Reputation: 245
I am currently having some trouble accessing content hosted via https using the twisted python library. I am new to this library, and am assuming there is some concept I am missing that's causing the issue, but perhaps not based upon the example.
Here is a link to the page in which I gathered the example: https://twistedmatrix.com/documents/current/web/howto/client.html
Under the heading HTTP over SSL
from twisted.python.log import err
from twisted.web.client import Agent
from twisted.internet import reactor
from twisted.internet.ssl import optionsForClientTLS
def display(response):
print("Received response")
print(response)
def main():
contextFactory = optionsForClientTLS(u"https://example.com/")
agent = Agent(reactor, contextFactory)
d = agent.request("GET", "https://example.com/")
d.addCallbacks(display, err)
d.addCallback(lambda ignored: reactor.stop())
reactor.run()
if __name__ == "__main__":
main()
When running this code, it straight up fails. I get an error that looks like this:
Traceback (most recent call last):
File "https.py", line 19, in <module>
main()
File "https.py", line 11, in main
contextFactory = optionsForClientTLS(u"https://example.com/")
File "/home/amaricich/.local/lib/python2.7/site-packages/twisted/internet/_sslverify.py", line 1336, in optionsForClientTLS
return ClientTLSOptions(hostname, certificateOptions.getContext())
File "/home/amaricich/.local/lib/python2.7/site-packages/twisted/internet/_sslverify.py", line 1198, in __init__
self._hostnameBytes = _idnaBytes(hostname)

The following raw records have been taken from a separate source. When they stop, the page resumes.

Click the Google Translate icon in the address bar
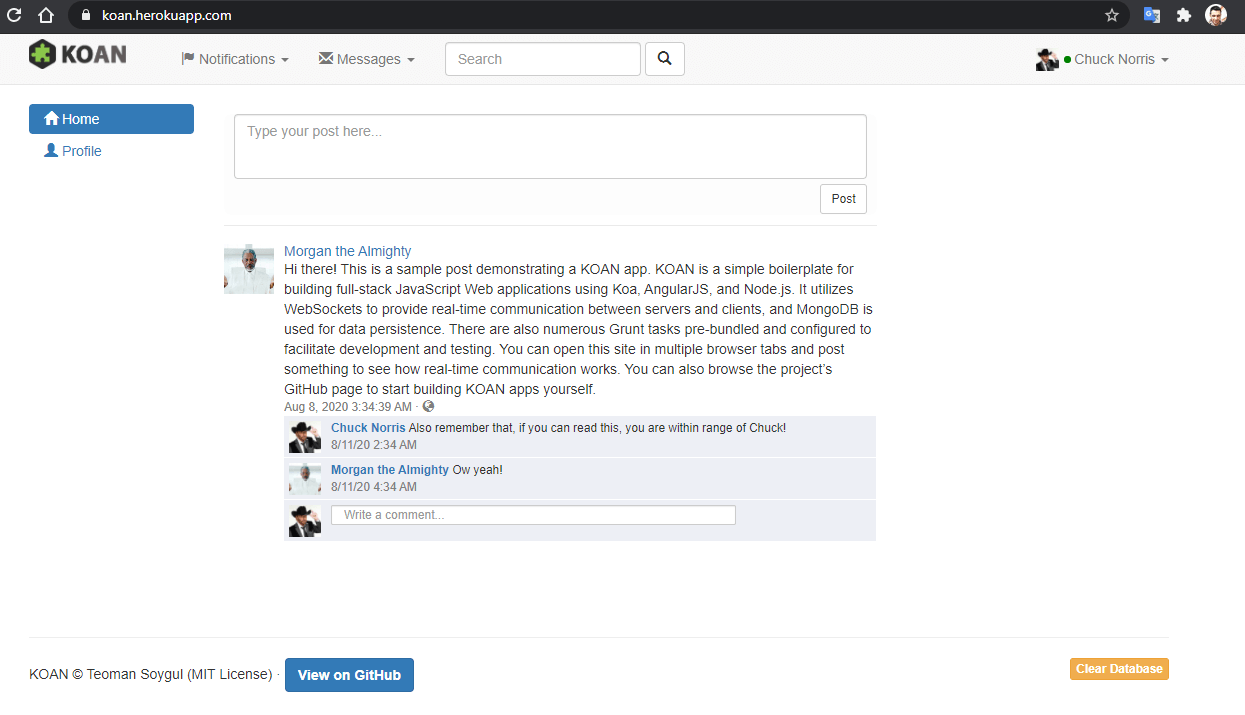Viewport: 1245px width, 715px height. click(x=1152, y=15)
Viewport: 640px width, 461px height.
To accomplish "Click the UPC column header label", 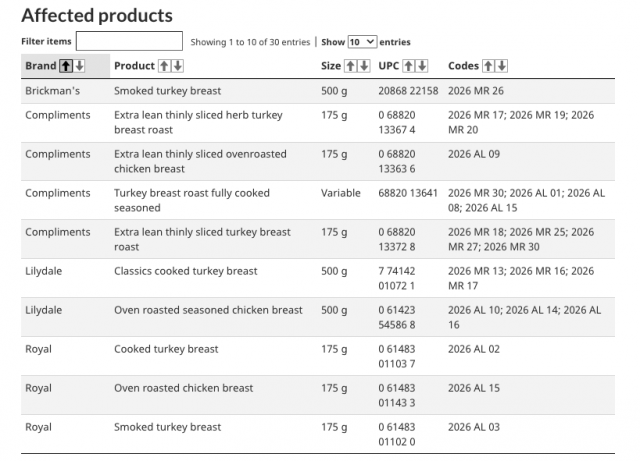I will (x=389, y=66).
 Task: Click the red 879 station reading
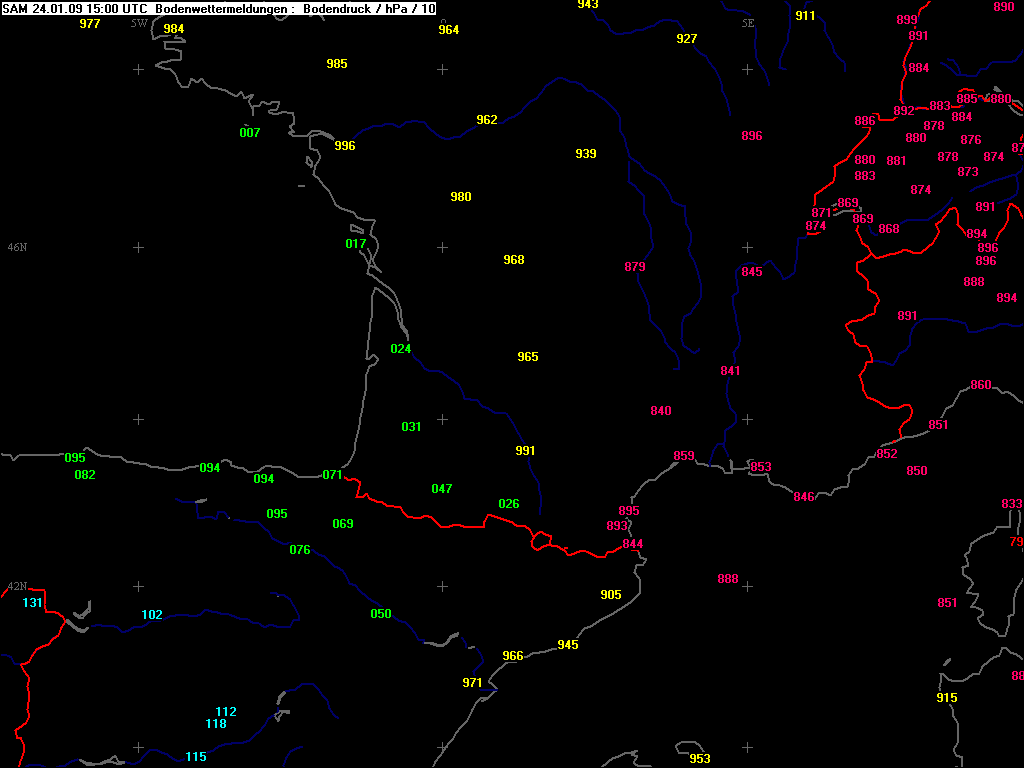coord(635,267)
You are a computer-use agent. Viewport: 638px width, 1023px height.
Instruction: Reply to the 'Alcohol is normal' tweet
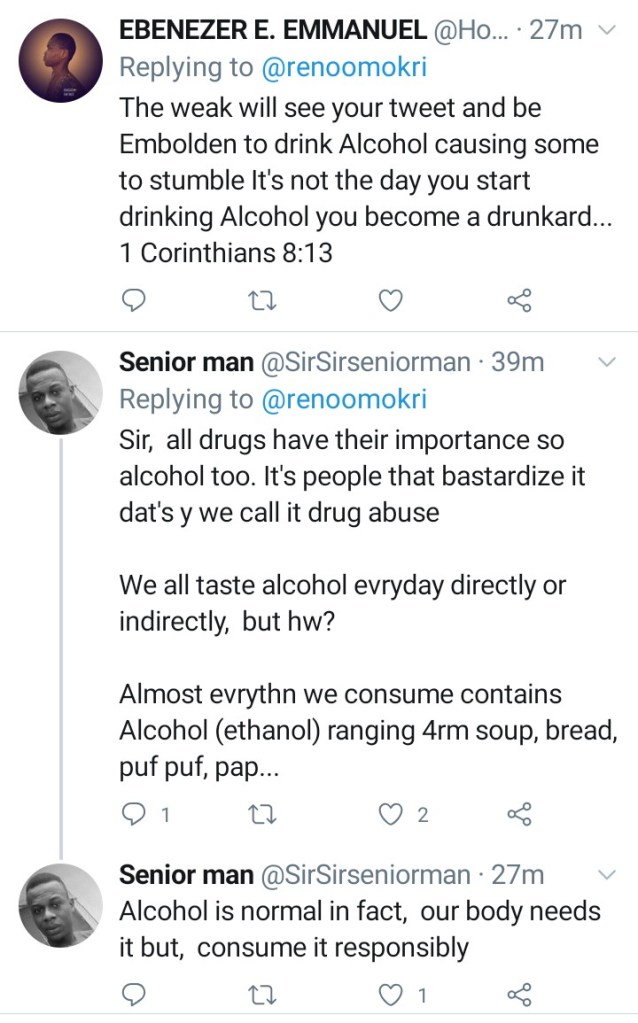[133, 994]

File "/home/amaricich/.local/lib/python2.7/site-packages/twisted/internet/_sslverify.py", line 86, in _idnaBytes
return idna.encode(text)
File "/usr/local/lib/python2.7/dist-packages/idna/core.py", line 355, in encode
result.append(alabel(label))
File "/usr/local/lib/python2.7/dist-packages/idna/core.py", line 276, in alabel
check_label(label)
File "/usr/local/lib/python2.7/dist-packages/idna/core.py", line 253, in check_label
raise InvalidCodepoint('Codepoint {0} at position {1} of {2} not allowed'.format(_unot(cp_value), pos+1, repr(label)))
idna.core.InvalidCodepoint: Codepoint U+003A at position 6 of u'https://example' not allowed
This error lead me to believe the parameter being passed into optionsForClientTLS were incorrect. It calls for a hostname and not a full url, so I shortened the parameter to simply example.com. Once that change was made, the function completed successfully.
Unfortunately though, after making the change, the script now failed at the line invoking agent.request. The error it supplied was this:
Traceback (most recent call last):
File "https.py", line 19, in <module>
main()
File "https.py", line 13, in main
d = agent.request("GET", "https://example.com/")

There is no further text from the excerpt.